The first thing he tried was to change the distributor. That did not work. He says the fuel pump is fine and it's also not the catalytic converter (one of my dad's friends suggested that). The battery and its cables are good. The mechanic thought it might be that my key was not being recognized anymore and he made a new key and reprogrammed it. That did not work, although the car stayed started a little longer.

He says he thinks it is an electrical problem with the engine wiring harness. He says he has to go around the harness and try and find the bad part, but it's difficult to do so. He said if I were to take it to the dealer, they would not take the time to find this and fix it, but would suggest a whole new engine wiring harness, etc., and charge me around $4K-5K. The car itself is not even worth that much money, so that's out.

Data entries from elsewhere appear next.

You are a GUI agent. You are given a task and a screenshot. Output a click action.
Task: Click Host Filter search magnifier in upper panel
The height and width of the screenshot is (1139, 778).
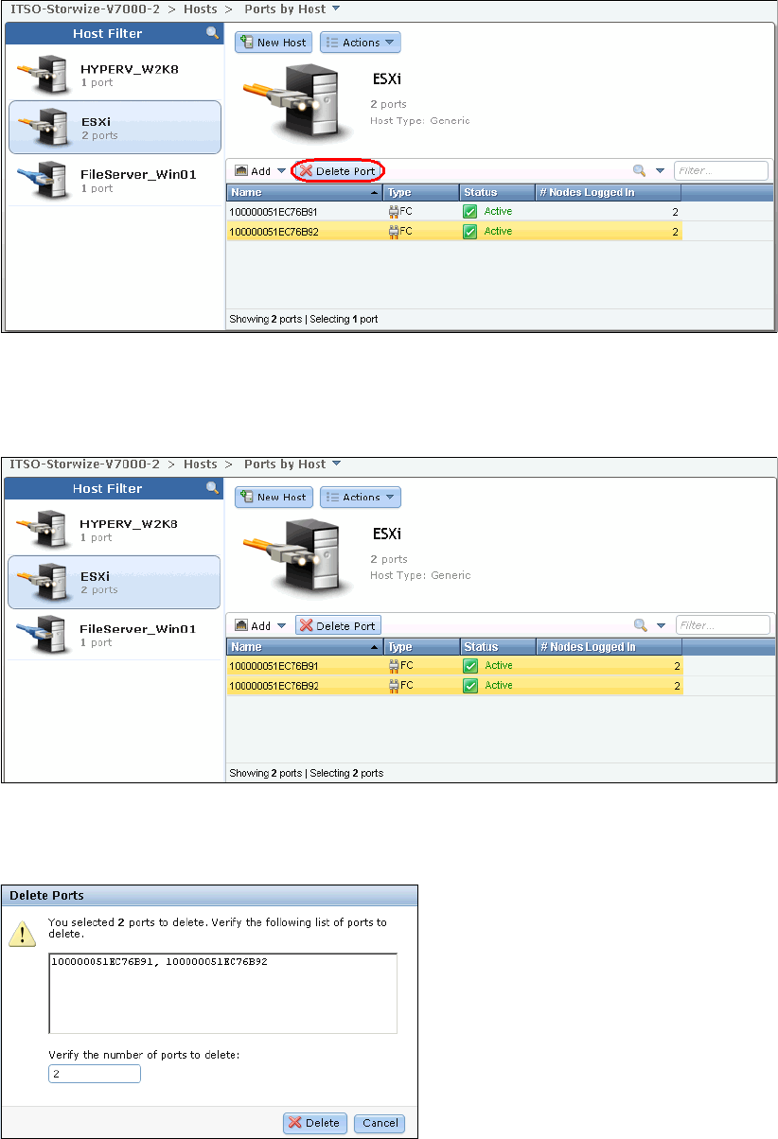pyautogui.click(x=213, y=33)
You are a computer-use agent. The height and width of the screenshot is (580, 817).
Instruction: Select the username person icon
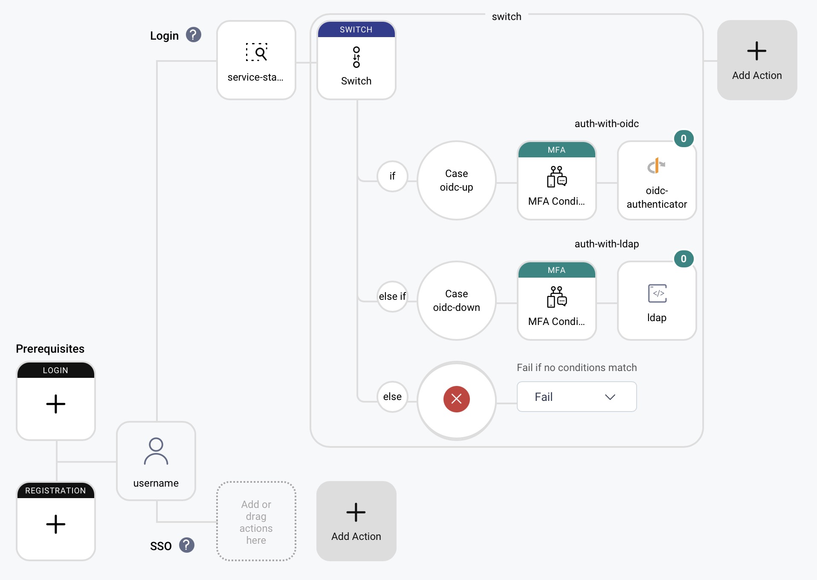(156, 451)
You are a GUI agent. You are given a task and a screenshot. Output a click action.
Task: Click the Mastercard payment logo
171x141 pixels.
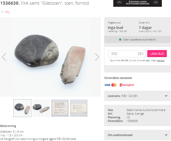pos(114,85)
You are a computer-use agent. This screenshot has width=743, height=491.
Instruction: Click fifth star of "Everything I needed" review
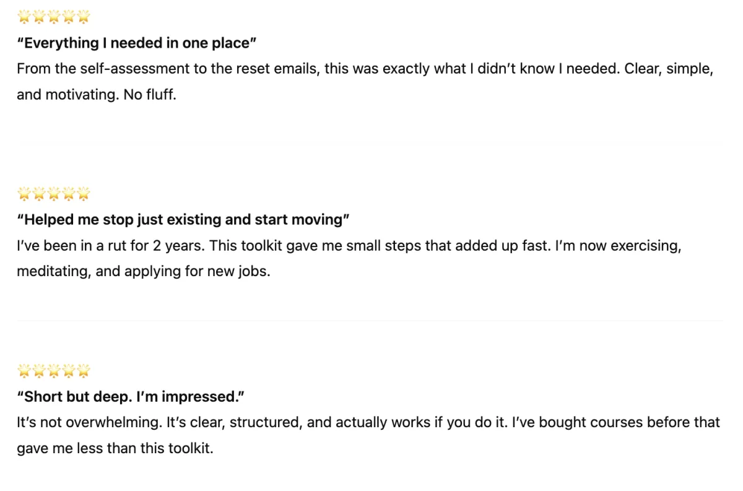(x=84, y=17)
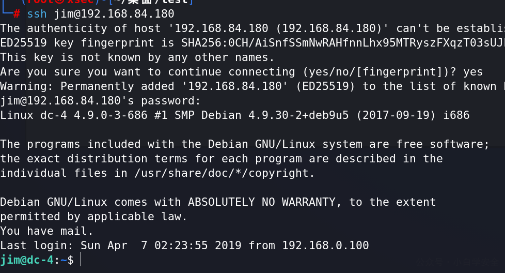
Task: Click the Last login timestamp line
Action: (x=184, y=246)
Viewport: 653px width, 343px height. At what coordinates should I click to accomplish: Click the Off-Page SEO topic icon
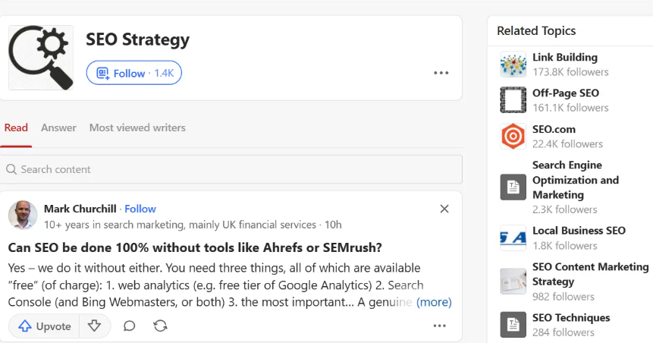[x=513, y=100]
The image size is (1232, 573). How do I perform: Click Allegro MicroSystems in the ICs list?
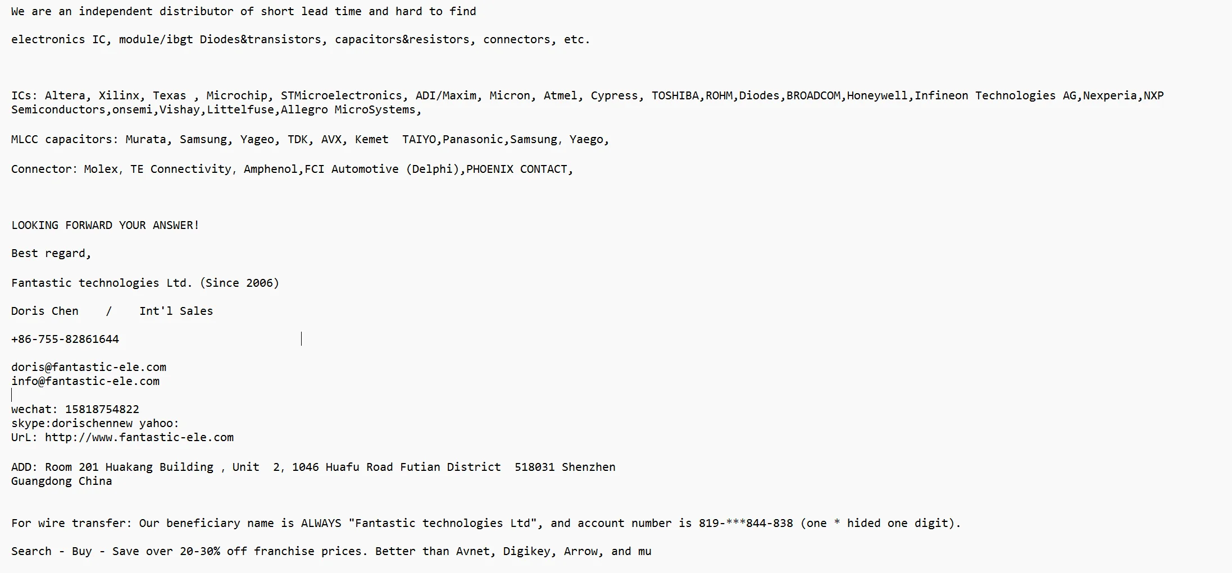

Does anyone have any ideas of what else it could be? My brother wants me to tow the car again to another shop where he knows someone who works there who claims to be "an electrical specialist." He called the guy and the guy said he could fix it; no problem. I really don't like to take the car away from my regular mechanic because he has been good to me. Plus I suppose I would have to pay him for the things he tried and then go pay someone else yet again.

TIA for any suggestions!


----------



## SPEEDO (Jun 9, 2003)

did anyone try to pull codes??? the sending unit (in the gas tank) has a plastic top that can crack and cause problems and the electrical connections on that top maybe damaged also... can you hear the fuel pump??


----------